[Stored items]

# # # # # # #

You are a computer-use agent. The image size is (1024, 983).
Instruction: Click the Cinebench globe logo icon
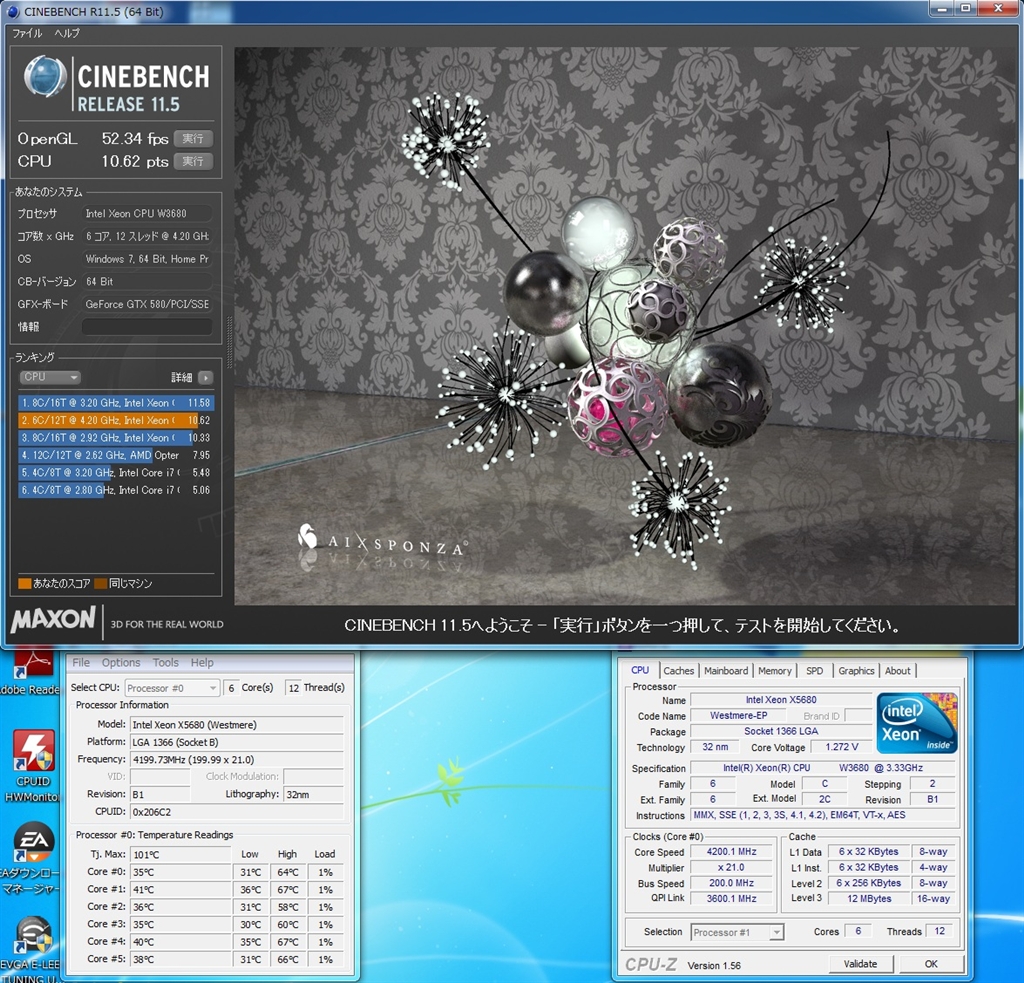[x=45, y=77]
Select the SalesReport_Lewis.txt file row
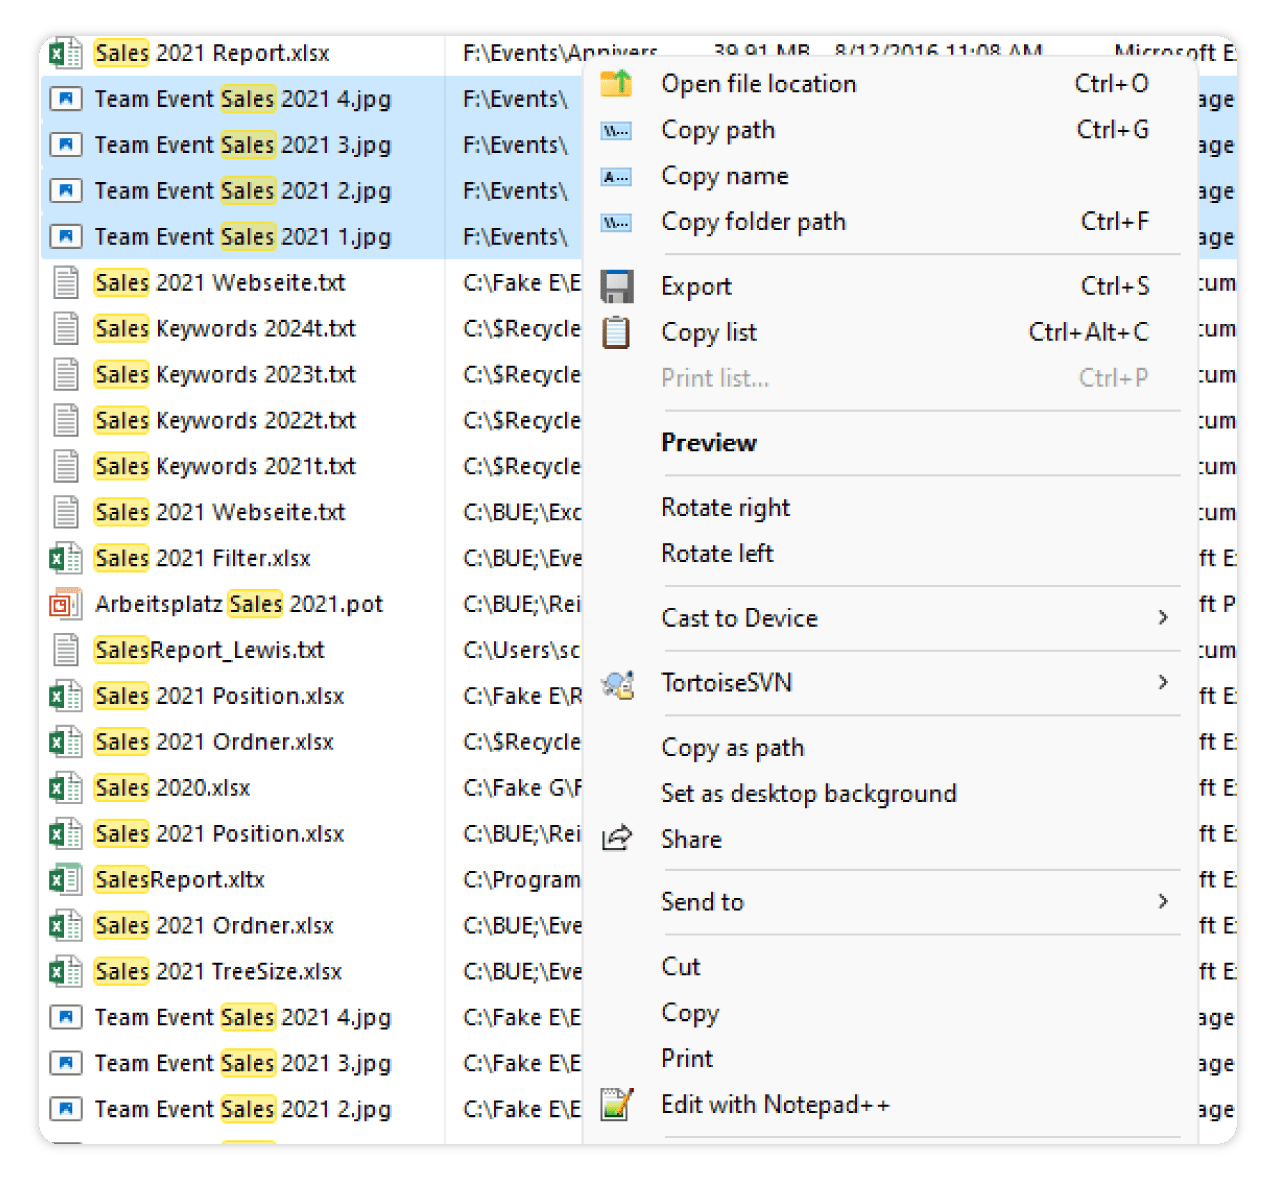Image resolution: width=1276 pixels, height=1180 pixels. click(210, 650)
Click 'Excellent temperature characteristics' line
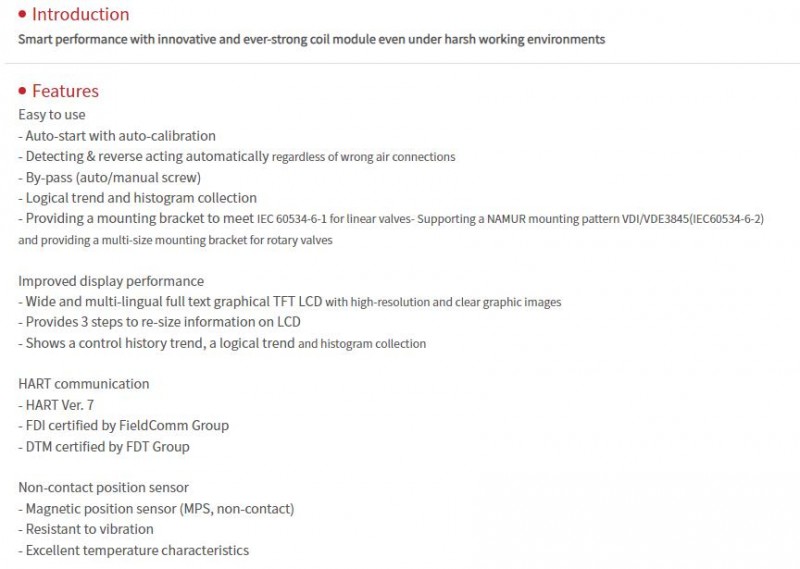800x569 pixels. (x=134, y=551)
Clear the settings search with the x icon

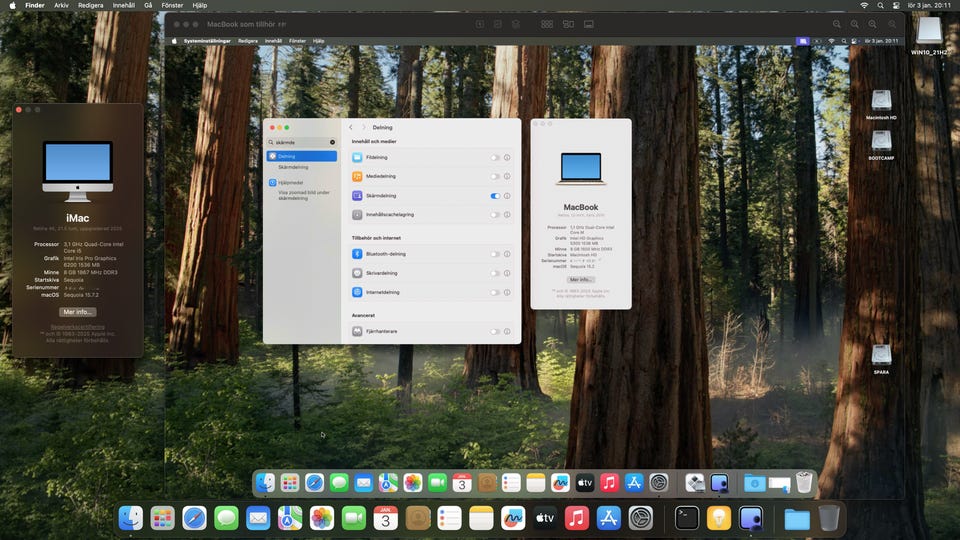coord(333,143)
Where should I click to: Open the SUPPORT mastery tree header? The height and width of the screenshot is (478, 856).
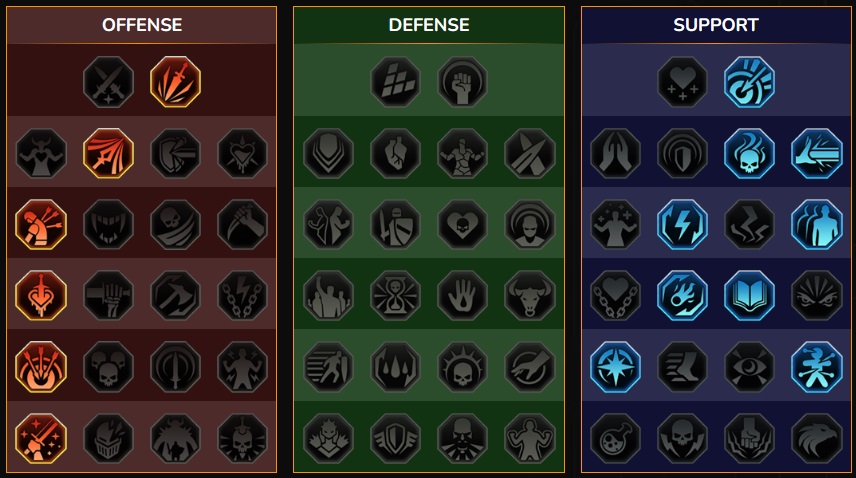click(x=716, y=25)
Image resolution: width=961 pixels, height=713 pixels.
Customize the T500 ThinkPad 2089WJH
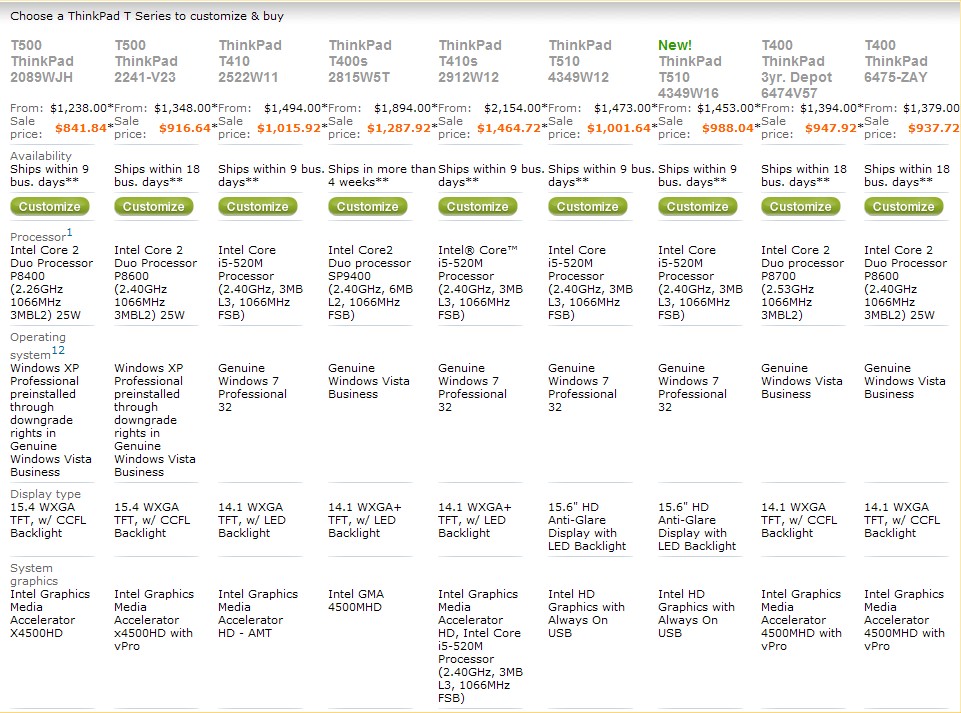(x=50, y=207)
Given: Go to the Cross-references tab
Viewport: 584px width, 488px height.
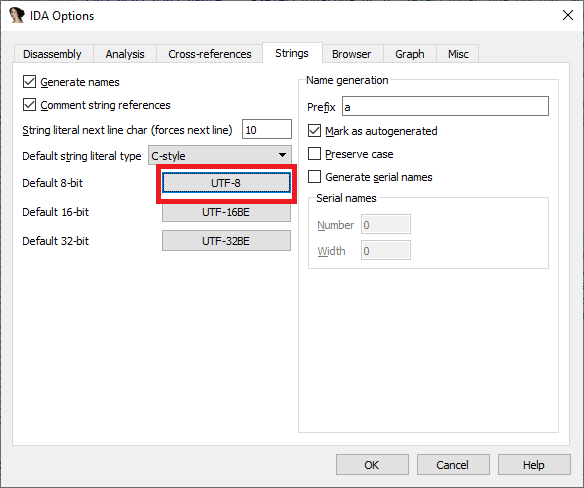Looking at the screenshot, I should pyautogui.click(x=210, y=54).
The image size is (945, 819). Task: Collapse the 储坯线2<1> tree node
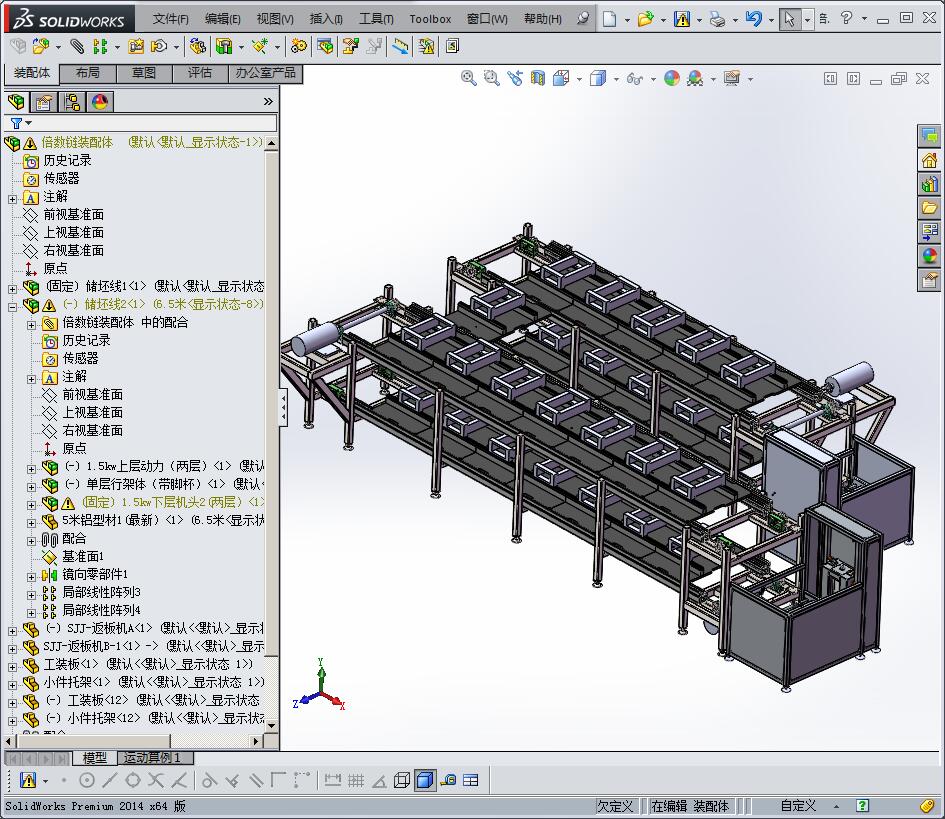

# # # # # # #

(Exercise objective):
Repeat every entry exactly, but leave out the pictures.

(Your solution):
You are a computer-use agent. The image size is (1024, 983).
Instruction: Click the Cinebench globe logo icon
[x=45, y=77]
Select the SalesReport_Lewis.txt file row
Image resolution: width=1276 pixels, height=1180 pixels. click(210, 650)
Click 'Excellent temperature characteristics' line
800x569 pixels. (x=134, y=551)
Clear the settings search with the x icon

coord(333,143)
Where should I click to: Open the SUPPORT mastery tree header? The height and width of the screenshot is (478, 856).
click(x=716, y=25)
Image resolution: width=961 pixels, height=713 pixels.
Customize the T500 ThinkPad 2089WJH
(x=50, y=207)
Given: Go to the Cross-references tab
Viewport: 584px width, 488px height.
Looking at the screenshot, I should pyautogui.click(x=210, y=54).
The image size is (945, 819). Task: Collapse the 储坯线2<1> tree node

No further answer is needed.